Widely appreciated attempts
Abbas' statements on other issues, such as anti-Israel incitement in Palestinian media and textbooks, were less persuasive with some participants, Wexler said. In vowing to fight incitement, Abbas suggested a dormant US-Israeli-Palestinian committee resume work on the topic.
Nonetheless, Wexler said Abbas' attempt to reach out to the Jewish community appeared to be widely appreciated.
He said Abbas insisted the session be conducted on the record, and after a brief opening statement in Arabic, conducted the session in English to better connect with the audience. Abbas rarely speaks English in public.
Participants said Abbas was so engrossed in the conversation that he didn't even eat his dinner. When flying home two days later, he still spoke warmly about the event.
"The point I think leaders took was that this was a unique opportunity to create a true, candid dialogue between parties, meaning the Palestinian leadership and the American Jewish community, where that dialogue in the past has been lacking," Wexler said.

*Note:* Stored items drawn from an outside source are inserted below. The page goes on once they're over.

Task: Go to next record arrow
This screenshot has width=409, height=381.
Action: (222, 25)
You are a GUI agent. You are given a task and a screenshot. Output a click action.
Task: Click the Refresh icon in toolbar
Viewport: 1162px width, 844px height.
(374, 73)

Not all guests were swayed.
Abrams, a top Bush adviser on Mideast affairs, acknowledged that Abbas' condemnations of violence make him "an appealing person." But he said that most of Abbas' comments lacked substance, and that he likely did little to change people's minds.
"For those in the 'Peace Now' camp," Abrams said, referring to a dovish Israeli activist group, "it showed how dedicated to peace he is. He seems to realize fully that the use of violence will only harm Palestinians. But for those who are more skeptical about his ability to deliver, his evasiveness suggested that he doesn't want to be pinned down on substantive issues."
Abrams acknowledged that the Palestinians' meeting with Jewish leaders is "an intelligent thing to do," but added, "if they think it is a substitute for meeting with the government of Israel, they are making a huge mistake."
Israeli government officials in Jerusalem and the Israeli Embassy in Washington declined to comment on the meeting.
Abbas said he hoped to continue the dialogue by inviting the group to visit the West Bank. He also hopes to hold a similar meeting with Jewish leaders in France in the near future.
"I talked to them in the same language that I speak on the Palestinian street. I found them accepting what I was saying, and this is good," Abbas said.